══ Excerpted data

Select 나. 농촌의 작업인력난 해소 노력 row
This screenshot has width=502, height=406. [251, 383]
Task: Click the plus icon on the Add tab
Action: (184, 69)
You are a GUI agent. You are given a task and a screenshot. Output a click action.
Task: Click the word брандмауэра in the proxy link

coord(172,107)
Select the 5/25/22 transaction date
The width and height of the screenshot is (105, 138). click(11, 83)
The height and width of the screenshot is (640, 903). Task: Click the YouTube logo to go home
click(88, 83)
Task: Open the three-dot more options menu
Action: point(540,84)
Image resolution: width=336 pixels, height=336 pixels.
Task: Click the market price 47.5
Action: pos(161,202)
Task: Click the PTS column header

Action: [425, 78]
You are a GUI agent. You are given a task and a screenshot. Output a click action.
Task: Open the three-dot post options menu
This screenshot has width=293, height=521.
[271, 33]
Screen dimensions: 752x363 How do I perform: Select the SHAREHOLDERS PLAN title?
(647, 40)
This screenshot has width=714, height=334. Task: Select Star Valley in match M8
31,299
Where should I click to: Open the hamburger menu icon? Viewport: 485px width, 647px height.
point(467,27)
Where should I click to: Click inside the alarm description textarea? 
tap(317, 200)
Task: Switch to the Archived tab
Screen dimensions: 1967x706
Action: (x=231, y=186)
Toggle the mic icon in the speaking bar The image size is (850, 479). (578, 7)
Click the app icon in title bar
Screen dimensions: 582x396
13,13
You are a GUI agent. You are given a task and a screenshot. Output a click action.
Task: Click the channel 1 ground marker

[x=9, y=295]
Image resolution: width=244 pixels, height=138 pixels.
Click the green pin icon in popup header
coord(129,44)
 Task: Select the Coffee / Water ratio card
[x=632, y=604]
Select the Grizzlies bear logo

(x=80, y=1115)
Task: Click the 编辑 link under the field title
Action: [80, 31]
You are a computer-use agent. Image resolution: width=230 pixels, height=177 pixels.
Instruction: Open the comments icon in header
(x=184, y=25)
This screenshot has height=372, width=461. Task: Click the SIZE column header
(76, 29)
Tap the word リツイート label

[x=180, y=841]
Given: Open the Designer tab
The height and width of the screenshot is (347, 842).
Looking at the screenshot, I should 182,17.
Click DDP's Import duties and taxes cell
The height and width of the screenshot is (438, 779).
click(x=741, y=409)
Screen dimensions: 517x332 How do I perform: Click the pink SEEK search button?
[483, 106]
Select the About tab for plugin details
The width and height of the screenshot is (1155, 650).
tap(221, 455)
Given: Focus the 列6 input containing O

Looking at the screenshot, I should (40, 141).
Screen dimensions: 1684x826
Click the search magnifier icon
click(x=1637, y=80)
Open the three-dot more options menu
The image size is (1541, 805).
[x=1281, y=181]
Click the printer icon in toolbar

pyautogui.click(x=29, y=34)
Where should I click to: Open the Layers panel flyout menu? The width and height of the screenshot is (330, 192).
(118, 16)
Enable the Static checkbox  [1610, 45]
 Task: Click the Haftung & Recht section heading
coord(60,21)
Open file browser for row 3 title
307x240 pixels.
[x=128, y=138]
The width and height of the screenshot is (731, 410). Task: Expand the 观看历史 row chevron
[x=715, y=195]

════

Your instructions |
Please copy, exactly and with nothing else, the lines above beginning at the line that has "Screen dimensions: 752x363" and ending with the line that has "Task: Switch to the Archived tab".

Result of the task |
Screen dimensions: 752x363 How do I perform: Select the SHAREHOLDERS PLAN title?
(647, 40)
This screenshot has width=714, height=334. Task: Select Star Valley in match M8
31,299
Where should I click to: Open the hamburger menu icon? Viewport: 485px width, 647px height.
point(467,27)
Where should I click to: Click inside the alarm description textarea? 
tap(317, 200)
Task: Switch to the Archived tab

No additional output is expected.